Stored items:
◇ ◇ ◇ ◇ ◇

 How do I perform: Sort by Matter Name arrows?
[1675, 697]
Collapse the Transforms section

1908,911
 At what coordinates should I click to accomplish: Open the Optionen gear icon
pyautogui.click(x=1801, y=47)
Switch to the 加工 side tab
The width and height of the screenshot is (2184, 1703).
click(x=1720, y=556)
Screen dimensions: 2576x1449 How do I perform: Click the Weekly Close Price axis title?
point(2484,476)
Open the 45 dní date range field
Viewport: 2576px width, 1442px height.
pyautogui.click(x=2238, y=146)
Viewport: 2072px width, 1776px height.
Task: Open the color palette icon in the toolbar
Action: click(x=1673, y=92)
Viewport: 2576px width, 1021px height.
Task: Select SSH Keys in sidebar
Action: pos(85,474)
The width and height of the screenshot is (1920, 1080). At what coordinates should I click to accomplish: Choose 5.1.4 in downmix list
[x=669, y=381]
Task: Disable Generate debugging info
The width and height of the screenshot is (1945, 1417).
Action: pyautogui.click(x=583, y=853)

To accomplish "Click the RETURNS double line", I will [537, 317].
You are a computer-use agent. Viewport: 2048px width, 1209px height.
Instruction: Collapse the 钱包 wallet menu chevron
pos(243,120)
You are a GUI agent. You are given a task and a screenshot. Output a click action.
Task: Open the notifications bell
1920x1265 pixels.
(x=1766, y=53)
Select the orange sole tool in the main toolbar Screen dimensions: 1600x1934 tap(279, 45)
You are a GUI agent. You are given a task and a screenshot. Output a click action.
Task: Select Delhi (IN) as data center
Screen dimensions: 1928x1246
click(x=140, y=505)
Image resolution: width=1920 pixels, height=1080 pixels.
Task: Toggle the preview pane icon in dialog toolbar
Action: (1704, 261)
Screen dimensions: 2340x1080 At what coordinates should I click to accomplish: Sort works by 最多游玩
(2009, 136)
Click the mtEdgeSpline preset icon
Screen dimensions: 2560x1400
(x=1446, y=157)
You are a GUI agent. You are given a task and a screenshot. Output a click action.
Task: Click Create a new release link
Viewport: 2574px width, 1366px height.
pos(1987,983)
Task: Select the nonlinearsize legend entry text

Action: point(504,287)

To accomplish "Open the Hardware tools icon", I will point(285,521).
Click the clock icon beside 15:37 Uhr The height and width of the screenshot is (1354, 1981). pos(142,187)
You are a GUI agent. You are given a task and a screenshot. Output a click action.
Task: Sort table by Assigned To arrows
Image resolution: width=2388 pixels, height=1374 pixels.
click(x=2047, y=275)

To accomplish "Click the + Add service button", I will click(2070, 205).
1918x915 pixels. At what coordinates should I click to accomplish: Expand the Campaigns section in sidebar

◇ ◇ ◇ ◇ ◇

What to work on: Please copy each record shown above exactly.

Response to this task:
 How do I perform: Sort by Matter Name arrows?
[1675, 697]
Collapse the Transforms section

1908,911
 At what coordinates should I click to accomplish: Open the Optionen gear icon
pyautogui.click(x=1801, y=47)
Switch to the 加工 side tab
The width and height of the screenshot is (2184, 1703).
click(x=1720, y=556)
Screen dimensions: 2576x1449 How do I perform: Click the Weekly Close Price axis title?
point(2484,476)
Open the 45 dní date range field
Viewport: 2576px width, 1442px height.
pyautogui.click(x=2238, y=146)
Viewport: 2072px width, 1776px height.
Task: Open the color palette icon in the toolbar
Action: click(x=1673, y=92)
Viewport: 2576px width, 1021px height.
Task: Select SSH Keys in sidebar
Action: pos(85,474)
The width and height of the screenshot is (1920, 1080). At what coordinates should I click to accomplish: Choose 5.1.4 in downmix list
[x=669, y=381]
Task: Disable Generate debugging info
The width and height of the screenshot is (1945, 1417).
Action: pyautogui.click(x=583, y=853)

To accomplish "Click the RETURNS double line", I will [537, 317].
You are a computer-use agent. Viewport: 2048px width, 1209px height.
Instruction: Collapse the 钱包 wallet menu chevron
pos(243,120)
You are a GUI agent. You are given a task and a screenshot. Output a click action.
Task: Open the notifications bell
1920x1265 pixels.
(x=1766, y=53)
Select the orange sole tool in the main toolbar Screen dimensions: 1600x1934 tap(279, 45)
You are a GUI agent. You are given a task and a screenshot. Output a click action.
Task: Select Delhi (IN) as data center
Screen dimensions: 1928x1246
click(x=140, y=505)
Image resolution: width=1920 pixels, height=1080 pixels.
Task: Toggle the preview pane icon in dialog toolbar
Action: (1704, 261)
Screen dimensions: 2340x1080 At what coordinates should I click to accomplish: Sort works by 最多游玩
(2009, 136)
Click the mtEdgeSpline preset icon
Screen dimensions: 2560x1400
(x=1446, y=157)
You are a GUI agent. You are given a task and a screenshot. Output a click action.
Task: Click Create a new release link
Viewport: 2574px width, 1366px height.
pos(1987,983)
Task: Select the nonlinearsize legend entry text

Action: point(504,287)

To accomplish "Open the Hardware tools icon", I will point(285,521).
Click the clock icon beside 15:37 Uhr The height and width of the screenshot is (1354, 1981). pos(142,187)
You are a GUI agent. You are given a task and a screenshot. Output a click action.
Task: Sort table by Assigned To arrows
Image resolution: width=2388 pixels, height=1374 pixels.
click(x=2047, y=275)

To accomplish "Click the + Add service button", I will click(2070, 205).
1918x915 pixels. At what coordinates should I click to accomplish: Expand the Campaigns section in sidebar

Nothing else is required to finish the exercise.